Confirmation letter has arrived

2 minute read time.

I knew when the Prof rang my husband something was wrong - he never ever rings patients preferring the face to face approach.  Hubby's hand was shaking when he put the phone down.

The sarcoma which was removed around 5 weeks ago and came back from the original biopsy as being of the same group sarcoma, had been revisited as it had not responded to the chemotherapy as the other deeper in-site abdo tumours, (discovered last March) which are shrinking.

The news was not good.  It has now been reclassified as synovial sarcoma - a even rarer cancer, which usually attacks younger people (mostly men) and in the joints, whereas hubby's is in his abdomen and the last one on the abdominal wall.  And it is very aggressive.
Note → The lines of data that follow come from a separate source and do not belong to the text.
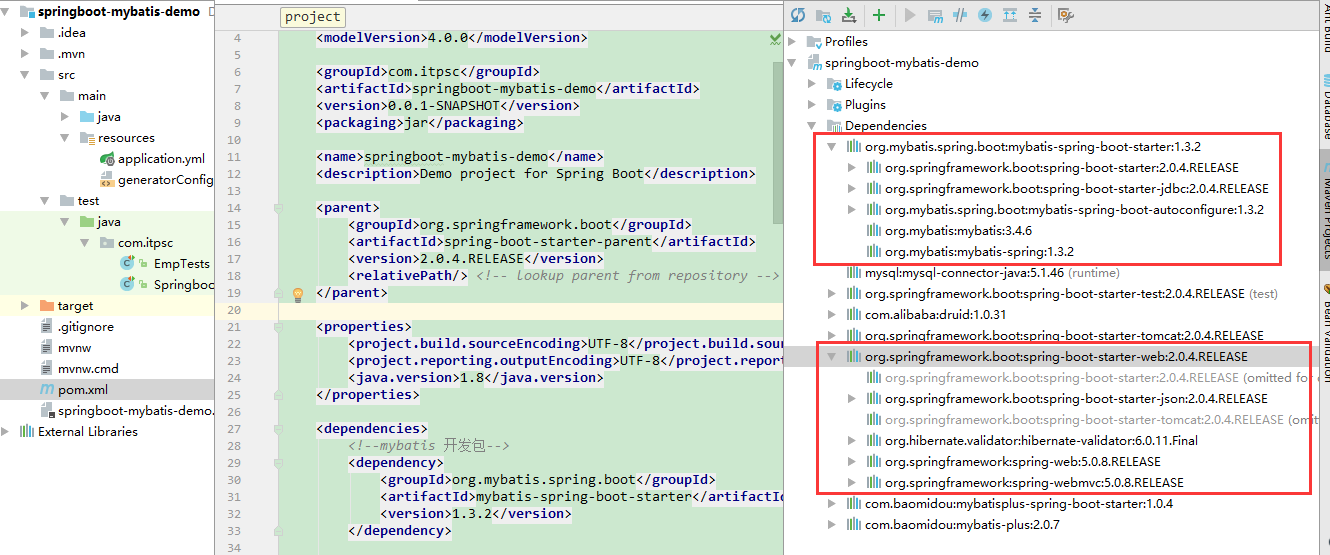Click the project breadcrumb label in editor
1330x555 pixels.
[x=313, y=17]
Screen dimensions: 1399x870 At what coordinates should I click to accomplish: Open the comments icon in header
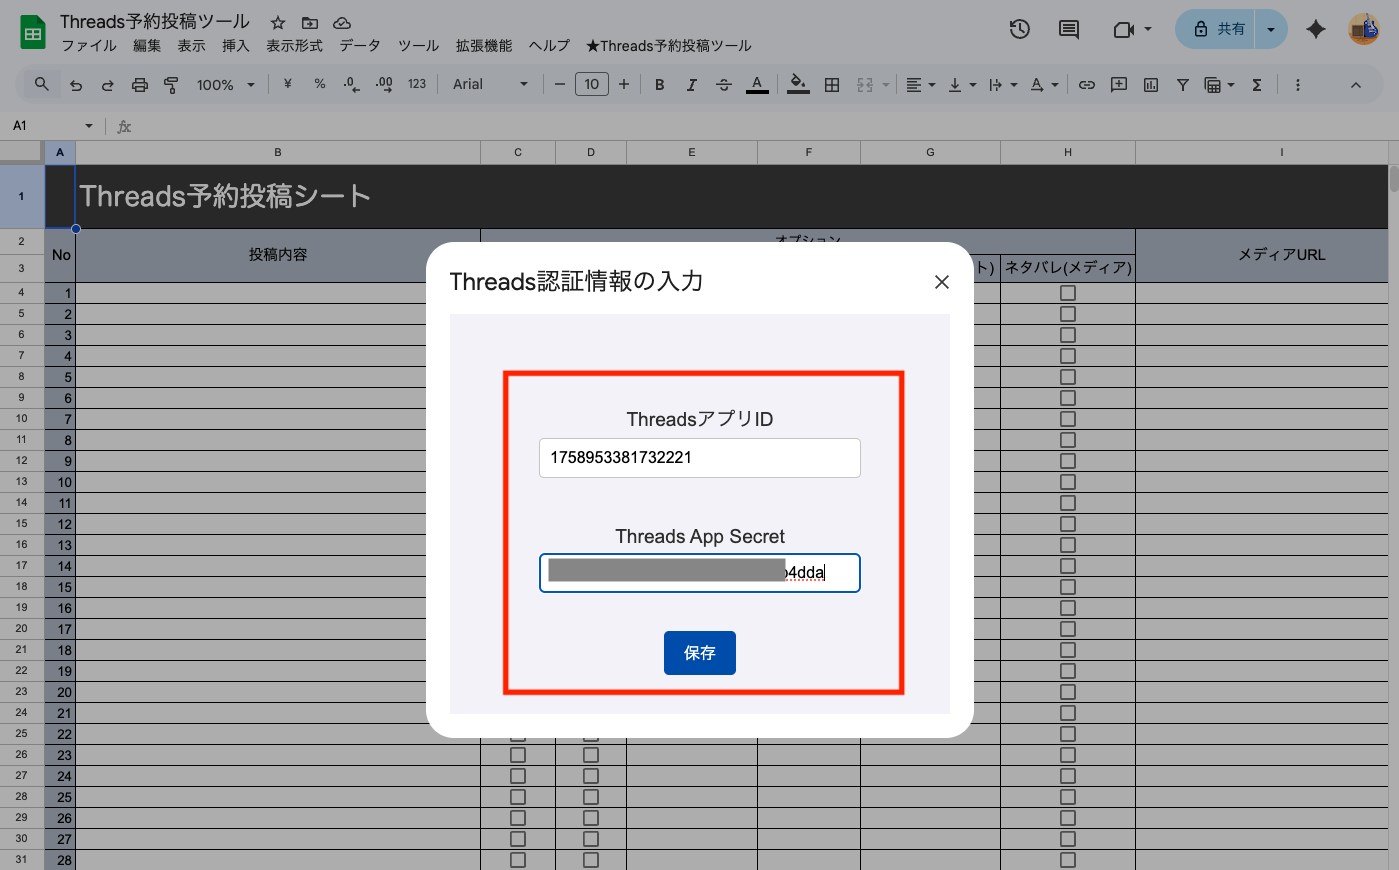click(1068, 29)
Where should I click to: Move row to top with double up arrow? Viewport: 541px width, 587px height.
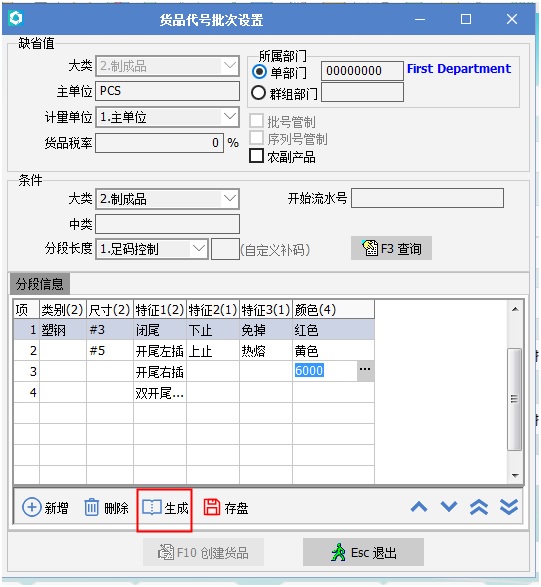click(479, 508)
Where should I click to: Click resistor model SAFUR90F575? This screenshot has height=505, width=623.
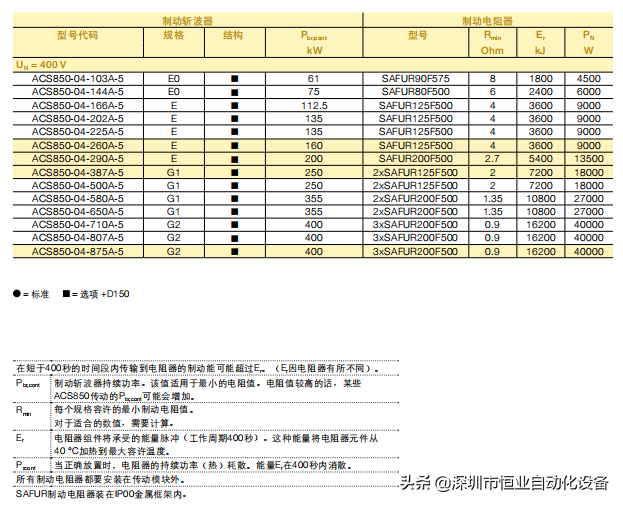click(415, 79)
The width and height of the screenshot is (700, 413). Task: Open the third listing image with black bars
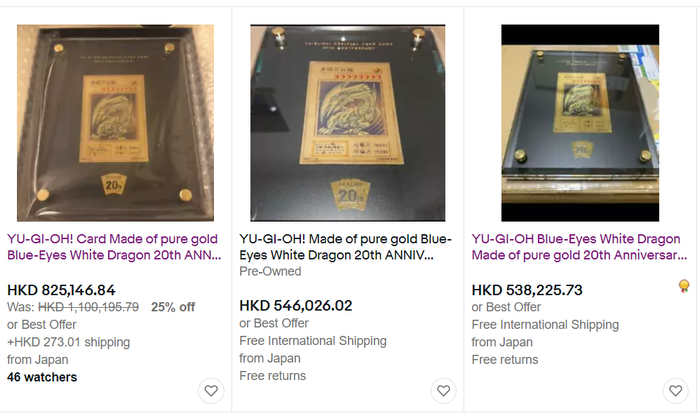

This Friday hubby is due to start his final chemotherapy session - and the drugs are the ones recommended for the new SS diagnosis, but he has been having pain in his stomach again near the site of the original tumour back last March - so the Prof has called for an urgent CT scan tomorrow and then to see him on Friday for the results and then decisions to be taken as to how to proceed.

We both feel we have been knocked sidewards as things were looking so good - hubby is looking good albeit tired, he is still working and nobody would guess he was ill, except for his hair loss, which is now growing back much to our amusement!!

We have looked up SS, and the information is patchy to say the least and most of it does not seem applicable to my husband - so much information out there in the internet.

Guts churning, heart stopping despair at the moment.......  then this morning the confirmation of the phone call came in a letter... black and white.  Fear is now overtaking me - but in view of hubby's shock at the news I have to stay positive - I have said that we should await the results of the scan and the discussion with the Prof - but to have a re-diagnosis so far along the line - and to an aggressive sarcoma is dreadful.  I do not know what questions to ask - do I ask if there are secondary, metastesising????????????? God help me - I feel lost, somehow and from somewhere I have to find the strength to give my husband support, he has been inspirational in his fight against this disease - this is just not fair!

Anonymous
  • The results of the scan were not good.  After the large primary was removed last March the secondaries which came up in September were responding well to the chemo.  Then another tumour came up on the abdomen wall which was removed with good margins 6 weeks ago.  This one for some reason was not responding to the chemo drugs.  The scan then revealed another tumour which has grown and some nodules on the abdomen wall, which are expected to grow again.

    The puzzle is why these latest secondaries are not responding to the chemo.  So the Professor has decided to go ahead with the last of the present chemo sessions (no.6) give hubby two months off, then rescan in middle of April, and decide what to do depending on those results.

    Hubby is very very down at the moment and convinced he is now terminal although that has never been mentioned.  But he is increasingly frustrated by the apparent sudden halt in progress, also he would like to carry straight on with further treatment even though the Prof has advised against it.

    So we now have to try to put all this at the back of our minds and be patient for another two months, but it is so so difficult. AND IT IS NOT FAIR!!!!!

  • FormerMember
    FormerMember

    Hello Diamondsgirl,

    I feel for you both so much reading your posts. The awful roller coaster of hope and progress and then bad news is heartbreaking for you. You are right that is is not fair and I think that is a very understable feeling. We are all here for you on this site and willing things to go your way.

    Thinking of you,

     

    Panda.

  • FormerMember
    FormerMember

    Hi Diamondgirl,

    No it certainly isn't bloody fair, cancer is a shitty, shitty disease and causes us to be in a shitty , shitty place, sorry for the shit.

    If the professionals haven't mentioned palliative or supportive, then they are hanging on in there for beating this thing. They will do absolutely everything for your hubby and you can trust them to do exactly that. And if it means waiting for a few agonising months then that must be for the best. Good luck and I hope the results will mean a favourable treatment plan to zap the cancer to oblivion.